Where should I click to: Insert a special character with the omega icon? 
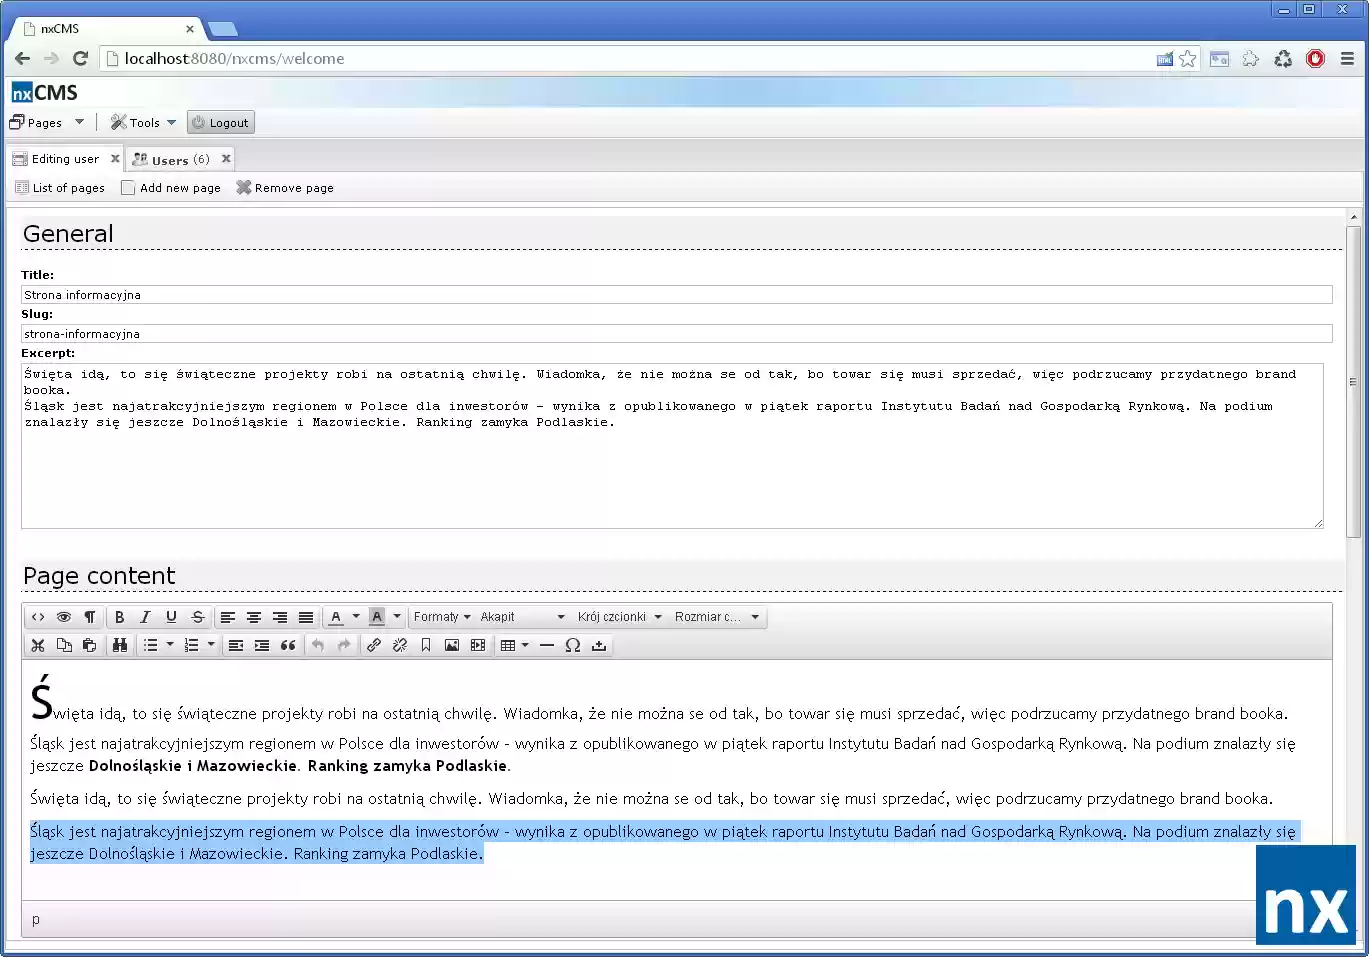point(573,645)
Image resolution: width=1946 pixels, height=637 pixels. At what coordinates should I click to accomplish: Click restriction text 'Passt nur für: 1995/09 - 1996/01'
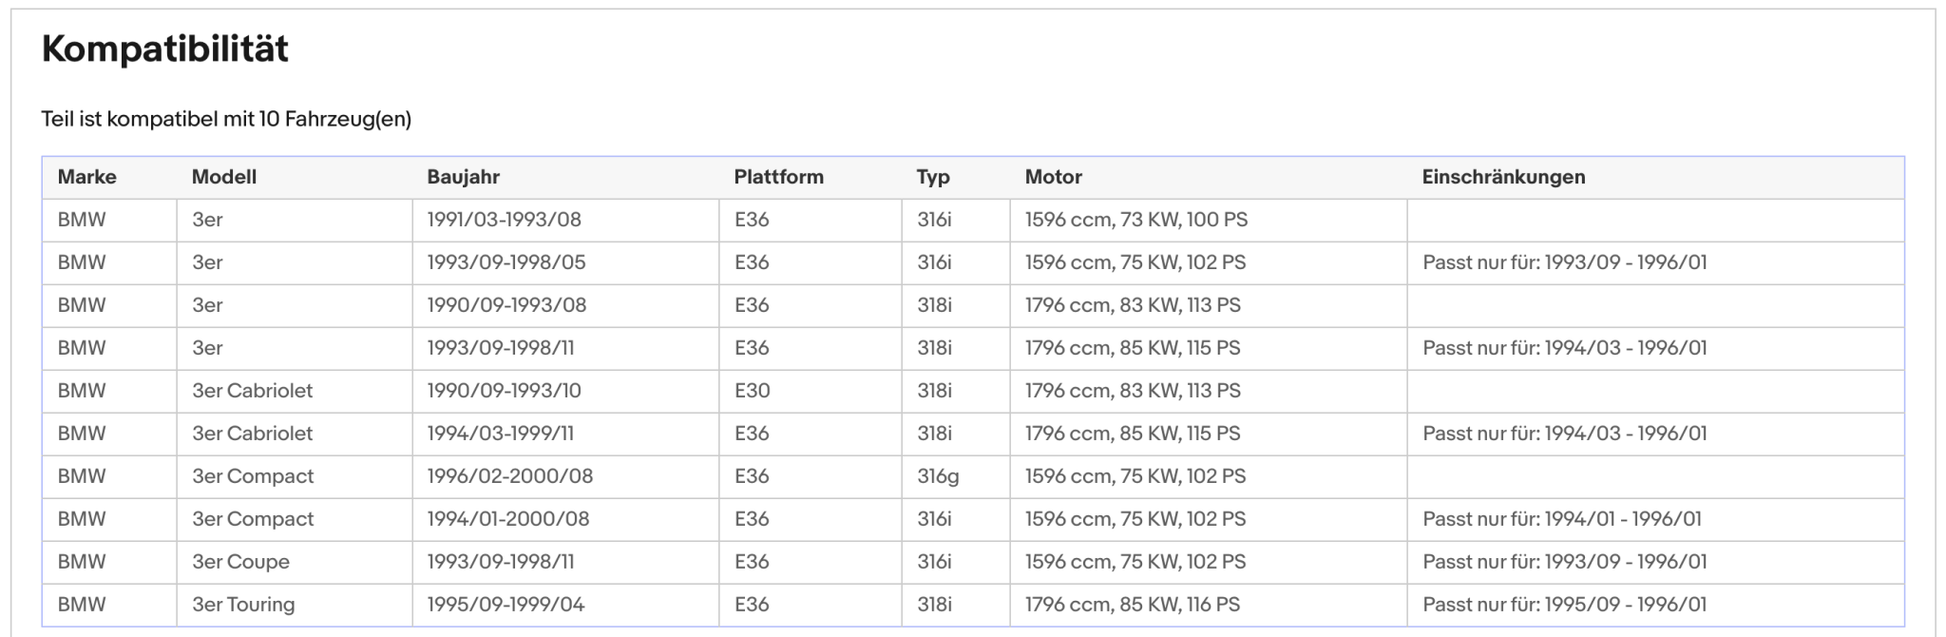[x=1564, y=605]
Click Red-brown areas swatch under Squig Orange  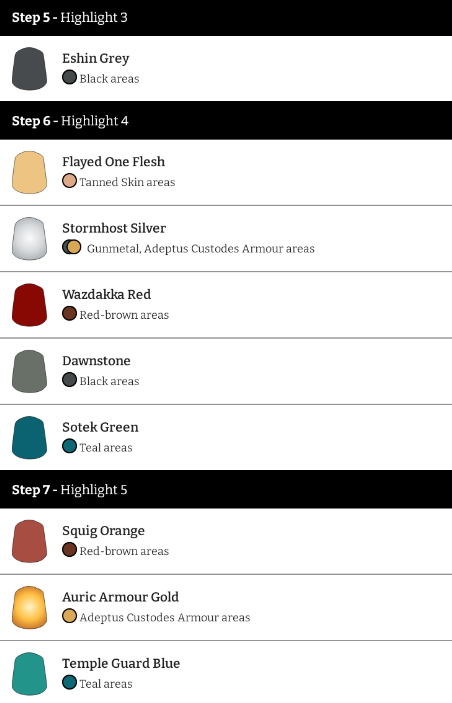(69, 550)
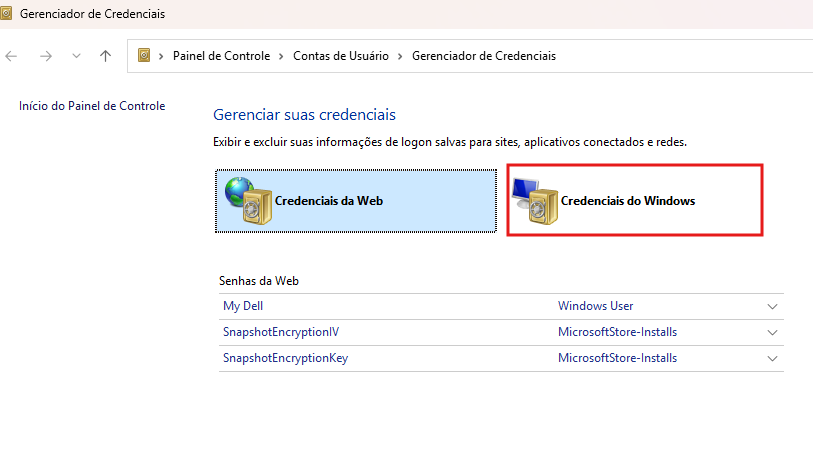The width and height of the screenshot is (813, 468).
Task: Click the SnapshotEncryptionKey credential name
Action: tap(285, 358)
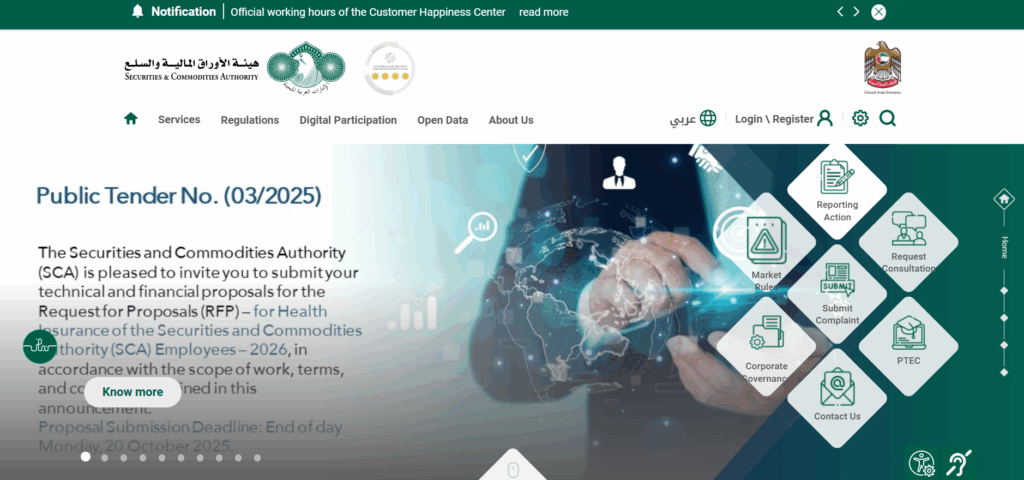The width and height of the screenshot is (1024, 480).
Task: Open the Contact Us envelope tile
Action: [837, 398]
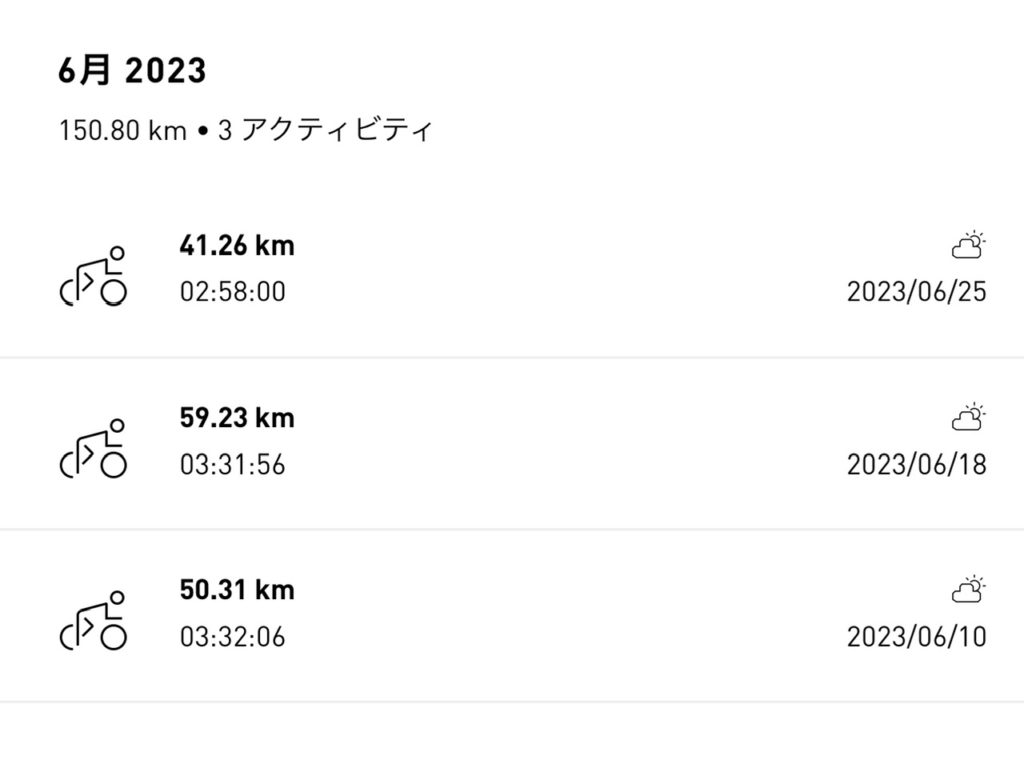Select the 03:32:06 duration text
This screenshot has width=1024, height=768.
(x=232, y=637)
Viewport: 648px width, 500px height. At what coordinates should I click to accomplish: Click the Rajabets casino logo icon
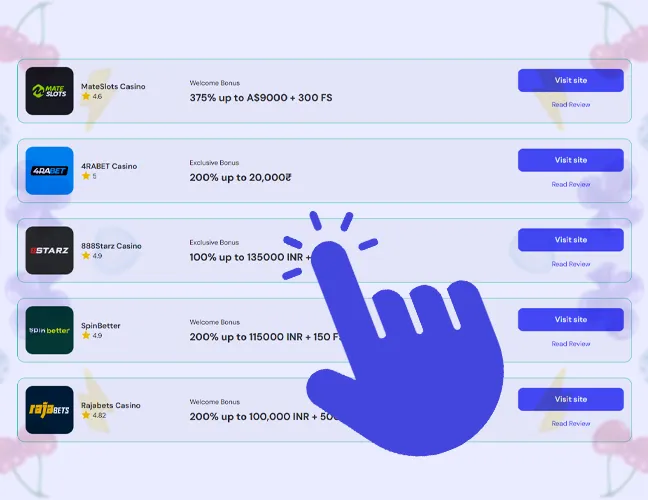click(x=50, y=410)
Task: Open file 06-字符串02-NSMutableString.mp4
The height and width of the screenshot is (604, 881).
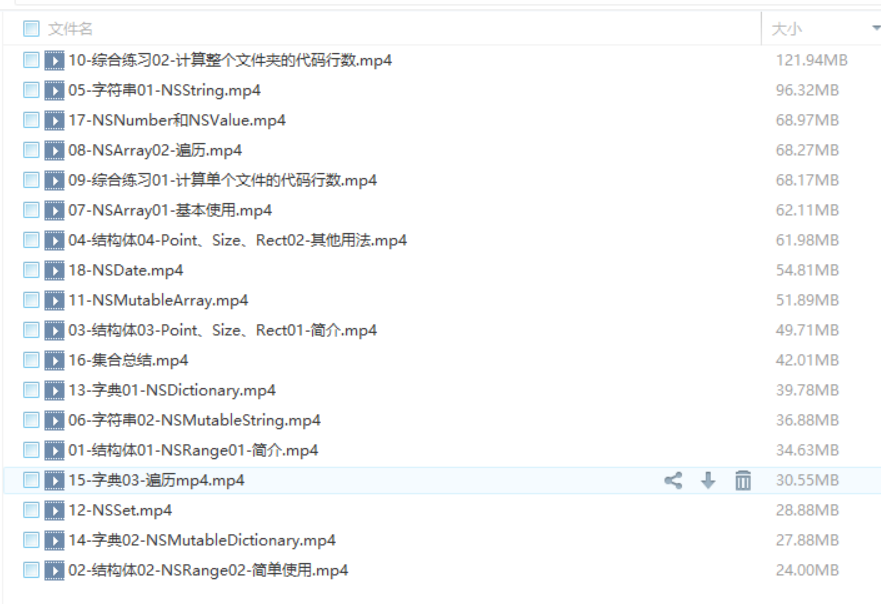Action: pyautogui.click(x=194, y=420)
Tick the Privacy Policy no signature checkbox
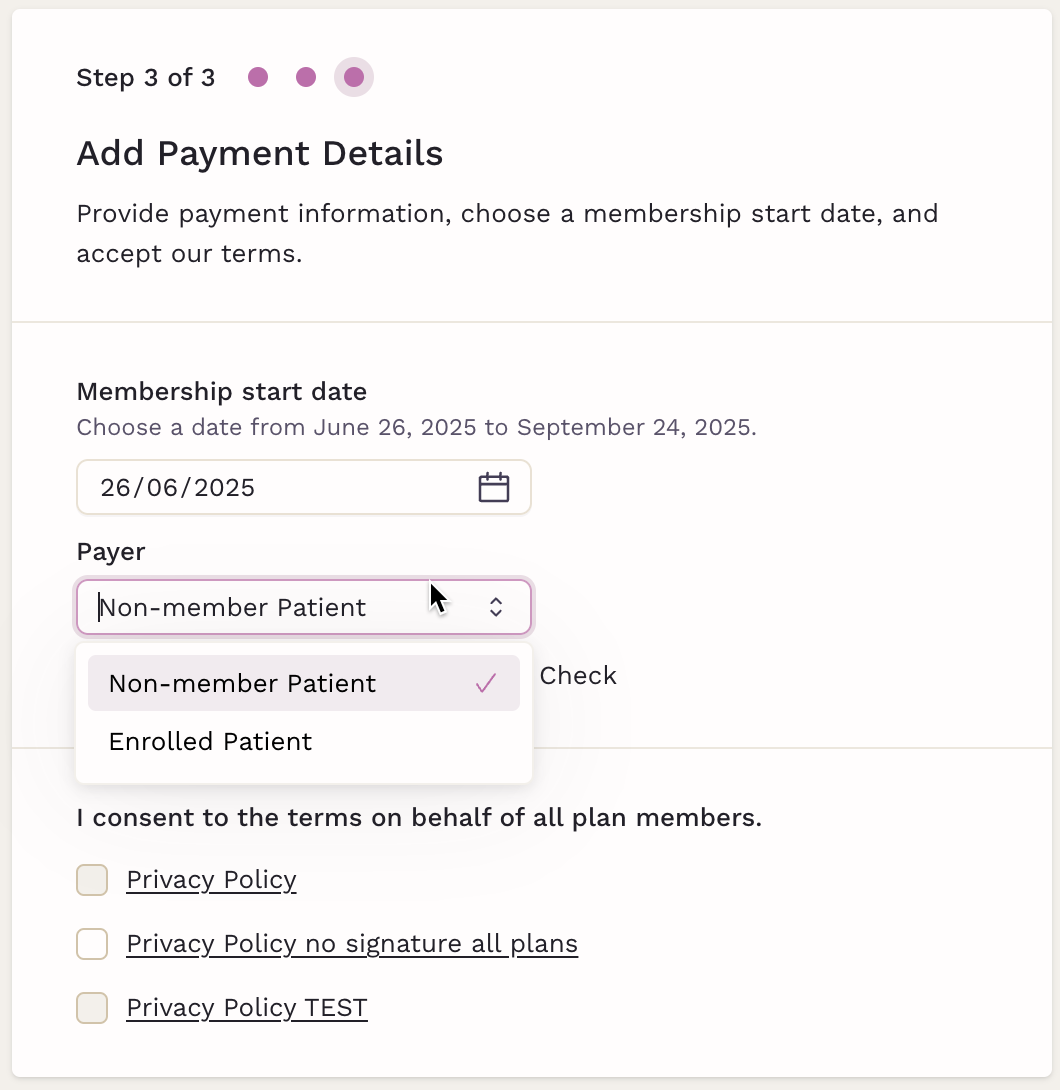The image size is (1060, 1090). [x=92, y=944]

## Brief
From the line that contains "Viewport: 648px width, 500px" to the end of the material above, output every line exactly, both ends included, but leave out any pictures.

## Response box
Viewport: 648px width, 500px height. At what coordinates should I click to accomplish: Click the Rajabets casino logo icon
click(x=50, y=410)
Task: Open file 06-字符串02-NSMutableString.mp4
The height and width of the screenshot is (604, 881).
Action: pyautogui.click(x=194, y=420)
Tick the Privacy Policy no signature checkbox
The image size is (1060, 1090). [x=92, y=944]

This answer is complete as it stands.